I’m pleased that copies of I am a Road are being snatched up. I want people to read Mark’s writing because it’s worthy of a wider audience. I haven’t been this busy shipping books since my own collection of essays came out in the summer of 2014. Of course, that may as well have been 100 years ago, given the events of the last eight weeks.
Our son, Mark, was a poet. I should add, an “award-winning poet,” as his walk was being partially funded by a poetry fellowship from the Rhode Island State Council on the Arts. The award likely became a factor, helping him again heed the road’s beck and call.
In 2015, Mark also won the Quarterly West Novella Contest, for Holiday Meat. I enjoyed finding this review by Mary-Kim Arnold, from last summer, and reading her obvious appreciation for the work and Mark’s writing.
Mark was just hitting his stride as a writer and poet. I can’t imagine where his commitment to craft might have taken him if he wasn’t tragically killed January 21, walking along a highway in Florida.
This thought is merely one of many that arrive daily, if not more often. Grief is packed full of questions relative to loved ones lost.

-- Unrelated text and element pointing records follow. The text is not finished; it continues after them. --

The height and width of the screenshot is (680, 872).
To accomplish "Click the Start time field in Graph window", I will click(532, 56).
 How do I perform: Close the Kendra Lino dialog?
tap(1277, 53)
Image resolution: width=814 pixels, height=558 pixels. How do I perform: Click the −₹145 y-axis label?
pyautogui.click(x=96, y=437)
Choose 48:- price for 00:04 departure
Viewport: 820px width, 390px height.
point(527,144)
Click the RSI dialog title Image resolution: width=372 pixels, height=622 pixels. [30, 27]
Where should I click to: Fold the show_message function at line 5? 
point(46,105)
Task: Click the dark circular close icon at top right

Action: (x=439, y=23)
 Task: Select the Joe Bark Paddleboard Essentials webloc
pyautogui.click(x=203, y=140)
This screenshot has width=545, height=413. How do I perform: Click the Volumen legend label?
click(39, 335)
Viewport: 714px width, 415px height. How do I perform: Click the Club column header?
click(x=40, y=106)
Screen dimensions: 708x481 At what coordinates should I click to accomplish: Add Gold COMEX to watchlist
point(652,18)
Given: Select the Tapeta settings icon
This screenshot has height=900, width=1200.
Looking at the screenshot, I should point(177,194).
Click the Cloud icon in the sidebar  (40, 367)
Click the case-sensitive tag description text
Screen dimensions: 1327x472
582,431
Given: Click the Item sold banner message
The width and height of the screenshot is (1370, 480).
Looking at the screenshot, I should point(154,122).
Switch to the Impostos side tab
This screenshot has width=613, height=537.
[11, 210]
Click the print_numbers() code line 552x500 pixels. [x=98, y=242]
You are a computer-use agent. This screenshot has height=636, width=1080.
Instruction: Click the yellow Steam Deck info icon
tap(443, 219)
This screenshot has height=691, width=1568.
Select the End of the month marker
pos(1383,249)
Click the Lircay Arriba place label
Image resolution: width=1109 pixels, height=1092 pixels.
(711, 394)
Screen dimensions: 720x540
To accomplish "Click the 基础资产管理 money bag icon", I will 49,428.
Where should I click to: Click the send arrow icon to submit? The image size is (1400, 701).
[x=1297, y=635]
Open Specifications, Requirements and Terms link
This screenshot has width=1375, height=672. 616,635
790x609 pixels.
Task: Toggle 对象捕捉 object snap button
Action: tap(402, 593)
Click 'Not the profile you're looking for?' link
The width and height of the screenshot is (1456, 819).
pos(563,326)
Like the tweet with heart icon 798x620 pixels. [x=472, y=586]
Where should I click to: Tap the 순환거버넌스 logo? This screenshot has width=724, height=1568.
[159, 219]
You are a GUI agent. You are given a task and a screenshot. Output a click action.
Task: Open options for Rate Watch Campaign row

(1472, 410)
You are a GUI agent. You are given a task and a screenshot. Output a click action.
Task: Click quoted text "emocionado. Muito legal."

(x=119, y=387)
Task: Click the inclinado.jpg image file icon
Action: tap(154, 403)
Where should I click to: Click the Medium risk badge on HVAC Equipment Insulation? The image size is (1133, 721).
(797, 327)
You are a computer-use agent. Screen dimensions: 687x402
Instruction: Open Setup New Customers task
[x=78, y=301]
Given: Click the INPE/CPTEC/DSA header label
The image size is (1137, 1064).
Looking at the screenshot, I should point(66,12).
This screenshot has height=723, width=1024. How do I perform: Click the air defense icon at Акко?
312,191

Packing books means that at some point, I need to bring them somewhere and ship them. Since we’re now in Brunswick, I’ve been a frequent visitor to the post office on Pleasant Street.
On Monday morning, I ran across the street after doing my book drop, and grabbed a stack of books about grief at Curtis Memorial Library. Out of six books randomly chosen, two might be rated as moderately helpful. I’m finding that most of the books occupying library self-help sections on the subject don’t offer much in terms of assuaging the pain associated with losing someone, especially a son that Mary and I loved more than life itself.
One book that I grabbed was pretty good, though. It was an older book, published by a small press in New York. It’s title, The Death of an Adult Child: A Book For and About Bereaved Parents. Definitely one that will never be considered an entry for “sexiest book title.” The book, published in 1998, isn’t one of the newer books on the topic, either.
The writer, Jeanne Webster Blank, lost a 39-year-old daughter to breast cancer three weeks after being diagnosed. Naturally, Blank and her husband were devastated.